**Data section**
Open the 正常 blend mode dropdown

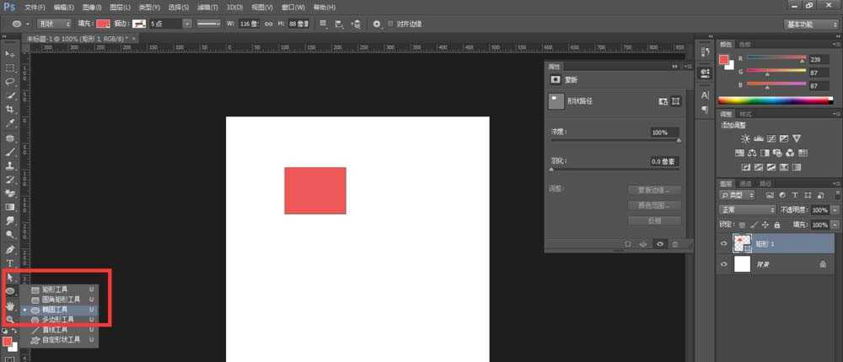pos(747,209)
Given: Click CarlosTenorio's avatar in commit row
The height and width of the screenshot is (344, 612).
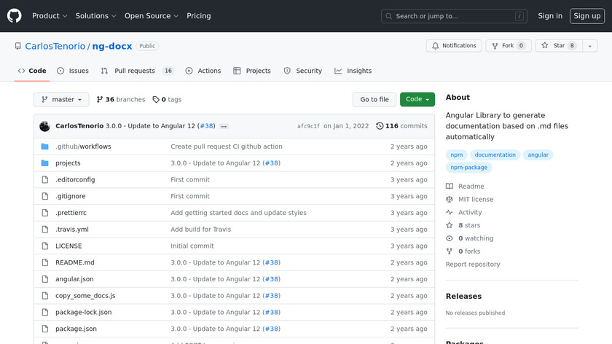Looking at the screenshot, I should tap(44, 126).
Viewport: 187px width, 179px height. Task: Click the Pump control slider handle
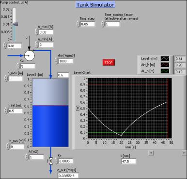click(x=15, y=24)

**Exercise objective**
Omit the pictures and set down the records exactly.

**Answer to the problem**
Open the 正常 blend mode dropdown

pos(747,209)
Given: Click CarlosTenorio's avatar in commit row
The height and width of the screenshot is (344, 612).
Looking at the screenshot, I should tap(44, 126).
Viewport: 187px width, 179px height. Task: Click the Pump control slider handle
click(x=15, y=24)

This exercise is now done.